WHAT TO PRODUCE: Whatever lies between the line with "Where should I click to: Tap" and the end of the data, both included, must be copied exactly and without pictures.

[Collected data entries]
++++++++++

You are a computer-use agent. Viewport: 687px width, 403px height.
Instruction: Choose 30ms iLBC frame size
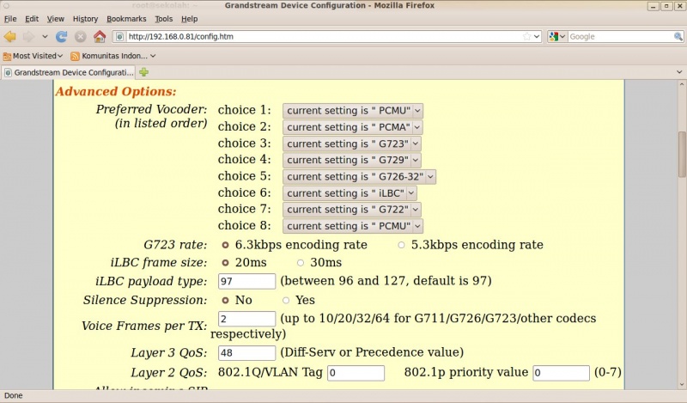301,263
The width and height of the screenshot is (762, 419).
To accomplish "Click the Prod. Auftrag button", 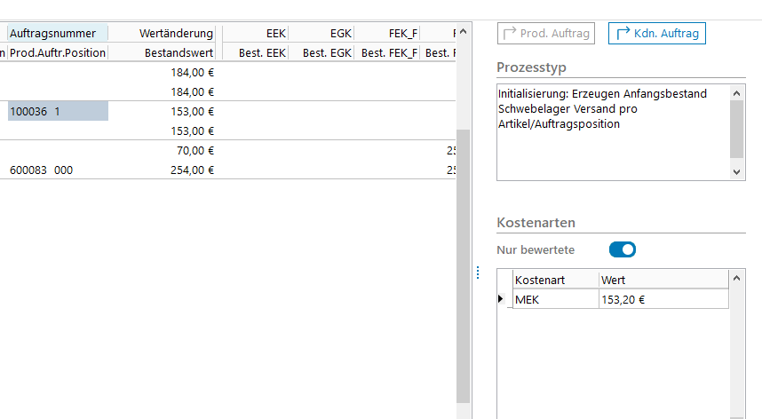I will [x=547, y=34].
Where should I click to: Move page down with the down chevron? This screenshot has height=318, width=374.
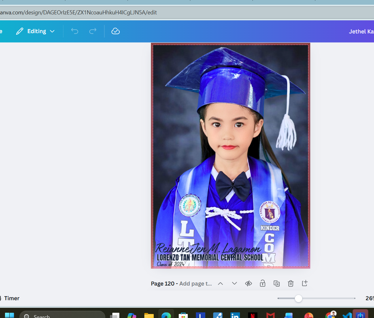pyautogui.click(x=234, y=283)
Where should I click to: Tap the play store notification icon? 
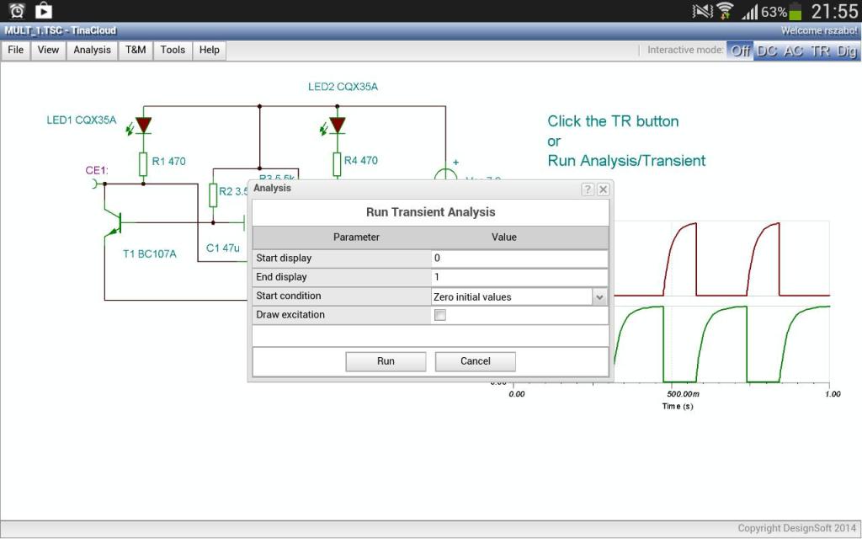43,11
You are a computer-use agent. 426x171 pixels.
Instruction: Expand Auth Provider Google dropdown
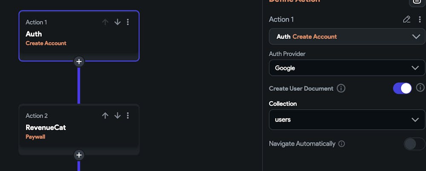[x=347, y=68]
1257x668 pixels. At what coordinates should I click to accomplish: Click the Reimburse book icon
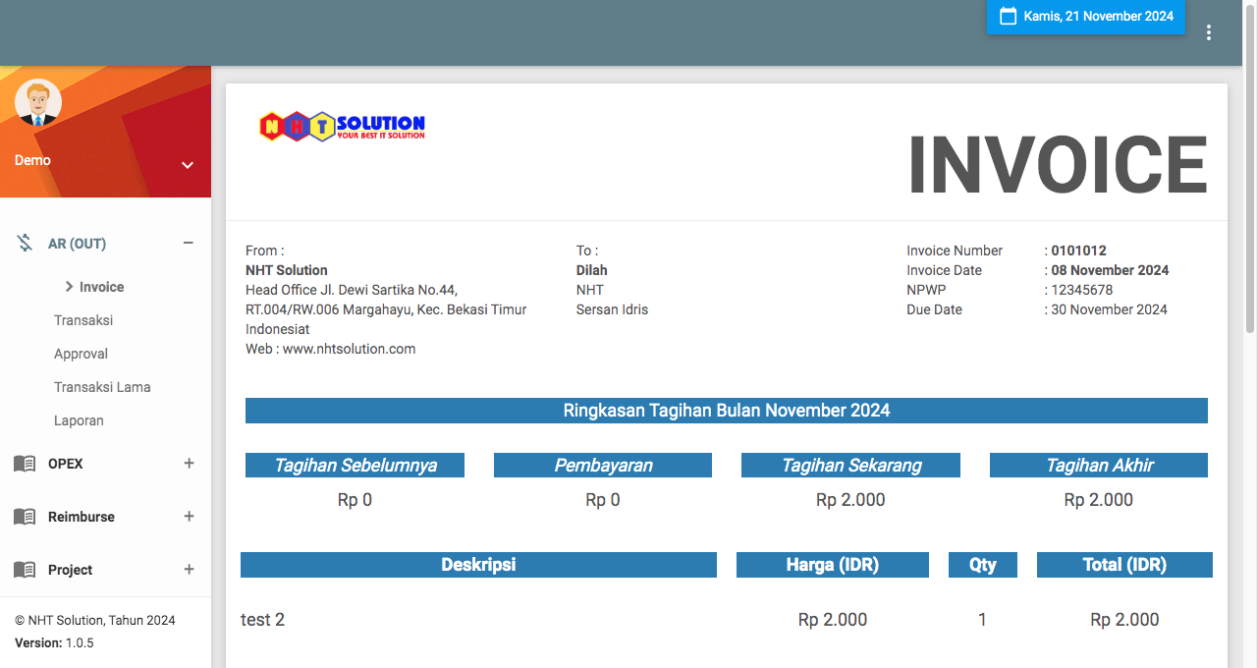coord(25,517)
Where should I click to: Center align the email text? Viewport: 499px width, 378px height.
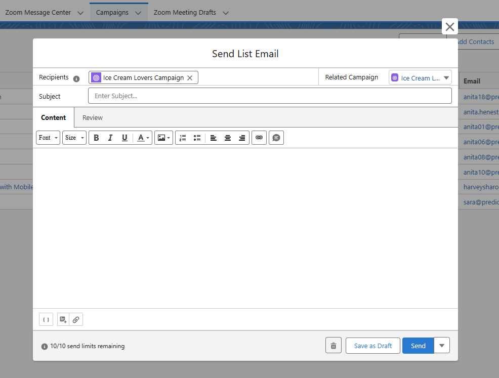pyautogui.click(x=228, y=138)
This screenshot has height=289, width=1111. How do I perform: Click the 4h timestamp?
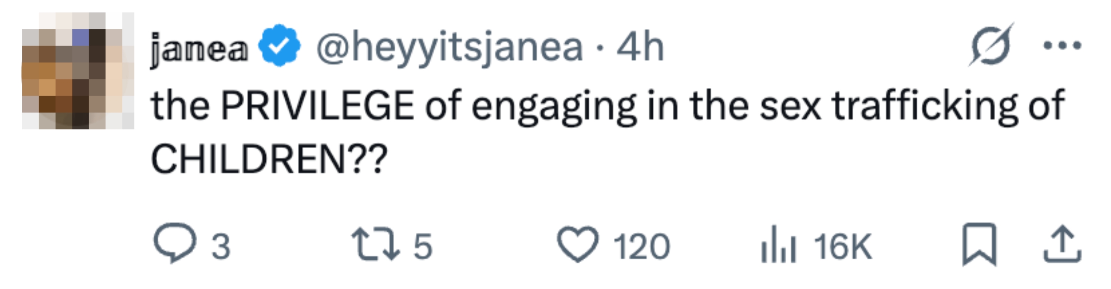coord(640,48)
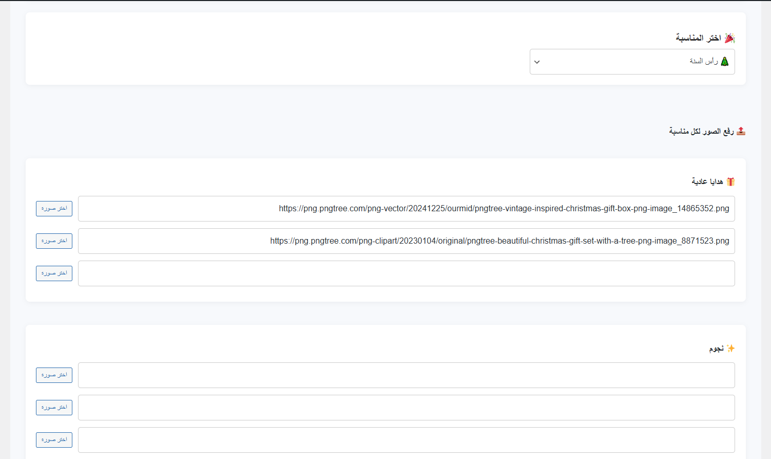Click the party popper icon beside اختر المناسبة
The width and height of the screenshot is (771, 459).
(729, 38)
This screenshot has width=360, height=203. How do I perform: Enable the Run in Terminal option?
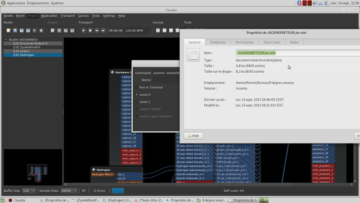coord(137,87)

++++++++++

WRITTEN ANSWER:
Where should I click to: Tap the play store notification icon? 
43,11
You are a computer-use agent. 426x171 pixels.
Instruction: Expand Auth Provider Google dropdown
[x=347, y=68]
1257x668 pixels. At what coordinates should I click to accomplish: Click the Reimburse book icon
coord(25,517)
Where should I click to: Center align the email text? Viewport: 499px width, 378px height.
pyautogui.click(x=228, y=138)
This screenshot has height=289, width=1111. How do I perform: Click the 4h timestamp?
coord(640,48)
Click the party popper icon beside اختر المناسبة
The width and height of the screenshot is (771, 459).
(729, 38)
This screenshot has width=360, height=203. How do I perform: Enable the Run in Terminal option?
coord(137,87)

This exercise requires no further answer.